Ein elementares Prinzip besteht darin, im Dateinamen das Entstehungsdatum eines Dokuments zu vermerken. Idealerweise macht man das im ISO-Format (JJJJ-MM-TT, z.B. 2025-05-18), weil man mit einer alphabetischen Sortierung auch gleich eine chronologisch korrekte Reihenfolge erhält. Dank des Datums kann man meist gut abschätzen, wie aktuell ein Dokument ist. Existieren mehrere Versionen eines Dokuments, ist es zudem ein Leichtes, die neuste zu finden, was Versionsbezeichnungen (v1, v1.1, v2 etc.) überflüssig macht.

Oft wird auch der Status eines Dokuments in den Dateinamen geschrieben. Macht man dies einheitlich und konsequent, kann das eine Hilfe sein. In der Praxis sieht man allerdings oft Dinge wie Schlussbericht_NEU_FINAL_v2_pmeier.docx und ähnliche Ungetüme, die alles andere als Klarheit schaffen. Hier würde ich ein möglichst simples System empfehlen: Kennzeichnen Sie alles, was noch nicht fertig bzw. freigegeben ist, deutlich mit _ENTWURF, und alles, was nicht mehr aktuell ist, mit _ALT. Ein Dokument, das keinen dieser beiden Zusätze im Dateinamen trägt, gilt als aktuell und kann von allen Mitarbeitenden ohne Rücksprache benutzt werden.

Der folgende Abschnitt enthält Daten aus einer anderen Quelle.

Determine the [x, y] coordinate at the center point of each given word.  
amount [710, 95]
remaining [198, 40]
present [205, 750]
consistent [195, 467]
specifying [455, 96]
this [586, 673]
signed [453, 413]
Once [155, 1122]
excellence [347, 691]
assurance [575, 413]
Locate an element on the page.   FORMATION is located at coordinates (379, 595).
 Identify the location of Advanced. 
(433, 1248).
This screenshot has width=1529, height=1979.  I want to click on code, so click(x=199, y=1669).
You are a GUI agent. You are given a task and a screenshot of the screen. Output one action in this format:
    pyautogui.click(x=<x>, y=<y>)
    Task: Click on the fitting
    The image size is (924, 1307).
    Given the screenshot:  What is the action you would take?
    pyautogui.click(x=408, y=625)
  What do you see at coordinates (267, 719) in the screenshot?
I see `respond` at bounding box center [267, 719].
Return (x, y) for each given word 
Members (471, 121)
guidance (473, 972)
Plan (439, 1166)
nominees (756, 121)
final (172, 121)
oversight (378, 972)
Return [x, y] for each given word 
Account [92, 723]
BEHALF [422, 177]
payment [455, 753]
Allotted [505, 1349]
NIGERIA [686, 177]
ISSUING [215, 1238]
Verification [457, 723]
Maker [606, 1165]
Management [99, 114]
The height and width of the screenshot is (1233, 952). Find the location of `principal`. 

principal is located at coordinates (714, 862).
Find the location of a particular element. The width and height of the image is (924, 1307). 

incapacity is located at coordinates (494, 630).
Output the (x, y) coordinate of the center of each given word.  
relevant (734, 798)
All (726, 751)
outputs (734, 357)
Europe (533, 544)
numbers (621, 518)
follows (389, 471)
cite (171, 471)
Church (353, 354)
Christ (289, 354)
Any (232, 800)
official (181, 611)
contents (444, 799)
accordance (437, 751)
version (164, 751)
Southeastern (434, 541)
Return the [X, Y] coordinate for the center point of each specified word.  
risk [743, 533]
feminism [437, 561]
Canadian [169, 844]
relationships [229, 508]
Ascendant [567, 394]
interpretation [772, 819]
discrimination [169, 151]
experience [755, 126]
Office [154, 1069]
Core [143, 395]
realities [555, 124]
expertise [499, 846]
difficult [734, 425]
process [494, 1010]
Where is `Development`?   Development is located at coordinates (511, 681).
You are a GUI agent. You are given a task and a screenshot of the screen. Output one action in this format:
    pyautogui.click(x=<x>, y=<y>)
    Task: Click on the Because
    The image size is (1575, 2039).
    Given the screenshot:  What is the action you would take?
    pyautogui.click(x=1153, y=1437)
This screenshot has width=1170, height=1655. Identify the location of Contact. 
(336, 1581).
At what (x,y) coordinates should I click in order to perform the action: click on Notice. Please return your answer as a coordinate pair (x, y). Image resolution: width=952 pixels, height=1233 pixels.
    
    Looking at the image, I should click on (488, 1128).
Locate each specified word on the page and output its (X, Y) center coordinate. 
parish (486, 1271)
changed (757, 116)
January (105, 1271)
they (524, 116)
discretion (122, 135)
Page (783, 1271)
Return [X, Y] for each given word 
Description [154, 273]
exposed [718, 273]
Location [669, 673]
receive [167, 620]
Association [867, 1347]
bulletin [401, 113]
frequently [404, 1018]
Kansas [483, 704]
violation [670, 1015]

Es macht die Sache übersichtlicher, wenn veraltete Dokumente nicht am gleichen Ort liegen wie aktuelle Dokumente. Die einfachste Lösung besteht darin, in jedem Ordner einen Unterordner _ARCHIV anzulegen, in den man alles, was nicht mehr aktuell ist, verschiebt. (Der Unterstrich sorgt dafür, dass der Archivordner bei alphabetischer Sortierung immer zu oberst steht.)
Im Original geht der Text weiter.